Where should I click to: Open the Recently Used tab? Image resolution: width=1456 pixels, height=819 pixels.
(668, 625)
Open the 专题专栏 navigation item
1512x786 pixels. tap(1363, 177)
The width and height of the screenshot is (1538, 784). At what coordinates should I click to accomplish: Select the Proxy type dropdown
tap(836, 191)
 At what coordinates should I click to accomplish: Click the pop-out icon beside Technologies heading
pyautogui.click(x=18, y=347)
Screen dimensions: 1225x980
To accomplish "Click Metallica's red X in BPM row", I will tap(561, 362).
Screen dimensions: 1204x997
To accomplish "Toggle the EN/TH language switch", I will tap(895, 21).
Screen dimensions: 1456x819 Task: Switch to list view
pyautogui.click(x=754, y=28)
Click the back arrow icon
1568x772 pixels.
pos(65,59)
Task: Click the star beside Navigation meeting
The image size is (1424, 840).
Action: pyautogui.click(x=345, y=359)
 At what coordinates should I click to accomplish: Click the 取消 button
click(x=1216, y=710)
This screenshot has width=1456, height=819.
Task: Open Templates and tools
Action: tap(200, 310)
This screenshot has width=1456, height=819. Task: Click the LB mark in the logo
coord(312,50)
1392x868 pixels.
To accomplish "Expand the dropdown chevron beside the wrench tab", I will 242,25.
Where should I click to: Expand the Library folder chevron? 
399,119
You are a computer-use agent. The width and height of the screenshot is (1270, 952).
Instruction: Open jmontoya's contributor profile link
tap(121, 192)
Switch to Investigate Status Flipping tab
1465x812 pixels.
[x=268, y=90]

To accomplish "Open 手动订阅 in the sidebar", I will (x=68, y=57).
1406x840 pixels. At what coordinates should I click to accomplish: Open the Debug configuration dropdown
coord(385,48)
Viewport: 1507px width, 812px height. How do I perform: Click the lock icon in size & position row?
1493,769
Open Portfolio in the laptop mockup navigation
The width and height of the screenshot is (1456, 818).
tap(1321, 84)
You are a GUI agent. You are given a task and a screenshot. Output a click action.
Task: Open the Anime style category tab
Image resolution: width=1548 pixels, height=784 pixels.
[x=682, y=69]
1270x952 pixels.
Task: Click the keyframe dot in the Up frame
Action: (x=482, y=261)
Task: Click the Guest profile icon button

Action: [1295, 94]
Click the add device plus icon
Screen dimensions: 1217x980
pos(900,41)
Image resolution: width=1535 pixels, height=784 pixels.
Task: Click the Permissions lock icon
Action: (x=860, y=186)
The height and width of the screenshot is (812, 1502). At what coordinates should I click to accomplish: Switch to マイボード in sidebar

Brief
All of the entries, from the first line to the last, should be duplicated exactly.

Task result
Where should I click to: Open the Recently Used tab? Image resolution: width=1456 pixels, height=819 pixels.
(668, 625)
Open the 专题专栏 navigation item
1512x786 pixels. tap(1363, 177)
The width and height of the screenshot is (1538, 784). At what coordinates should I click to accomplish: Select the Proxy type dropdown
tap(836, 191)
 At what coordinates should I click to accomplish: Click the pop-out icon beside Technologies heading
pyautogui.click(x=18, y=347)
Screen dimensions: 1225x980
To accomplish "Click Metallica's red X in BPM row", I will tap(561, 362).
Screen dimensions: 1204x997
To accomplish "Toggle the EN/TH language switch", I will tap(895, 21).
Screen dimensions: 1456x819 Task: Switch to list view
pyautogui.click(x=754, y=28)
Click the back arrow icon
1568x772 pixels.
pos(65,59)
Task: Click the star beside Navigation meeting
The image size is (1424, 840).
Action: pyautogui.click(x=345, y=359)
 At what coordinates should I click to accomplish: Click the 取消 button
click(x=1216, y=710)
This screenshot has width=1456, height=819.
Task: Open Templates and tools
Action: tap(200, 310)
This screenshot has width=1456, height=819. Task: Click the LB mark in the logo
coord(312,50)
1392x868 pixels.
To accomplish "Expand the dropdown chevron beside the wrench tab", I will 242,25.
Where should I click to: Expand the Library folder chevron? 
399,119
You are a computer-use agent. The width and height of the screenshot is (1270, 952).
Instruction: Open jmontoya's contributor profile link
tap(121, 192)
Switch to Investigate Status Flipping tab
1465x812 pixels.
[x=268, y=90]

To accomplish "Open 手动订阅 in the sidebar", I will (x=68, y=57).
1406x840 pixels. At what coordinates should I click to accomplish: Open the Debug configuration dropdown
coord(385,48)
Viewport: 1507px width, 812px height. How do I perform: Click the lock icon in size & position row?
1493,769
Open Portfolio in the laptop mockup navigation
The width and height of the screenshot is (1456, 818).
tap(1321, 84)
You are a GUI agent. You are given a task and a screenshot. Output a click action.
Task: Open the Anime style category tab
Image resolution: width=1548 pixels, height=784 pixels.
[x=682, y=69]
1270x952 pixels.
Task: Click the keyframe dot in the Up frame
Action: (x=482, y=261)
Task: Click the Guest profile icon button

Action: [1295, 94]
Click the add device plus icon
Screen dimensions: 1217x980
pos(900,41)
Image resolution: width=1535 pixels, height=784 pixels.
Task: Click the Permissions lock icon
Action: (x=860, y=186)
The height and width of the screenshot is (812, 1502). At what coordinates should I click to accomplish: Switch to マイボード in sidebar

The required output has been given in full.